I previously had the idea to use parallel to run a bunch of Genewise commands. However, these would all have to be wrapped again since the Genewise gff format does not provide the Name or ID of each feature, so is probably incompatible with most genome browsers.

Because similar proteins or splice variants tend to produce identical gene predictions, these can be removed with the included script removeredundantgff.py as:

removeredundantgff.py -g target_genome_genewise.gff > target_genome_genewise.unique.gff

For ab initio gene prediction of a new genome, it is often useful to confirm (or even just find) genes that may not be expressed (thus have no mRNA evidence) but are highly similar to known genes in other genomes. These might include developmentally restricted genes (hopefully most of them), paralogs that do not map correctly, or pseudogenes.

The goal was to convert tblastn results into gene models for use in evidenceModeler or similar evidence collection software for generation of gene models. Blast is very fast, which is why it is useful. I had looked into several other programs which generate .gff format gene models from proteins mapping onto genomes. This included exonerate and Genewise. Both of these had problems. Exonerate is unbelievably slow, and genewisedb maxed out my memory (32GB) very quickly when searching for a set of genes across the whole genome (15k prots vs. 150Mb genome contigs). Genewise also has a difficult installation, in that it probably will not compile out of the box on linux. On Ubuntu, it can be installed without downloading the source with sudo apt-get install wise wise-doc.

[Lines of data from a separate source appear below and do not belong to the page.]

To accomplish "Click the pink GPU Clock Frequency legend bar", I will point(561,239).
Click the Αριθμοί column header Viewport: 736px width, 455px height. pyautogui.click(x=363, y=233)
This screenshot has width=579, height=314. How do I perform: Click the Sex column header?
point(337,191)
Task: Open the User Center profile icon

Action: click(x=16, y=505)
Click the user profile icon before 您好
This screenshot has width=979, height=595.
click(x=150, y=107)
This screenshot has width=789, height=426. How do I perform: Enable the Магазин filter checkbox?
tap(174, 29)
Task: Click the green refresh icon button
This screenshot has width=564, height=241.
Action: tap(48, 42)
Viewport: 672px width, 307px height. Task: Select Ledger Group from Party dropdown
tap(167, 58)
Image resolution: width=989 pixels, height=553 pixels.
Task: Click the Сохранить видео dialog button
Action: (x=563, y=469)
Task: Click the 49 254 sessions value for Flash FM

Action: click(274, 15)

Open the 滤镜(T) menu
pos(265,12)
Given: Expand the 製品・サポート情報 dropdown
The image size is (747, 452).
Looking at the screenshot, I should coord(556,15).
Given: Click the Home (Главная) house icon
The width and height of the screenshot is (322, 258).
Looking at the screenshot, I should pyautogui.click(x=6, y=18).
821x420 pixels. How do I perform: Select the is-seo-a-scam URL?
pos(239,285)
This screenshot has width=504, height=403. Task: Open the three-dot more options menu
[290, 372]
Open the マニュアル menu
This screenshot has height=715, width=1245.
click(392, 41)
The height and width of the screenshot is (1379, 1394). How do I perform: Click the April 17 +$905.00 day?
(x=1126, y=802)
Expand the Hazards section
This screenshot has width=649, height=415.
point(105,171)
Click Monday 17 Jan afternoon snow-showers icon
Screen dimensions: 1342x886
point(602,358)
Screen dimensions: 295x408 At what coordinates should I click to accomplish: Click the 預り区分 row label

My original idea was to fork from the open source blast-to-gff program- genBlastg, which was based on blastall or wublast. Neither of those are typically used (or even updated), so it should instead be compatible with NCBI blast+ (currently v2.2.30).

As far as I could tell from looking at the code, the program creates a blast output in normal text format (the default) and then parses the text to create a "report" that vaguely resembles the tabular blast output. That is then parsed to make the genes. I had considered configuring the program to work with blast+ (which was not so hard) but the parsing of the text was so messy that I had no interest in continuing by editing existing code. The program should have taken blast output format 6 as a raw input (or generated it on the fly), but this will probably never be implemented (at least not by me)

Both versions of genBlastG that I tried (1.38, and 1.39 compiled from source) did not work; they both hit an error and died, maybe halfway through. The code appeared to be last updated in 2012, so this may not be under development anymore. The original reference for genBlastG can be found here.

This is a work in progress; there may be a citation to come once anything gets used in a real paper.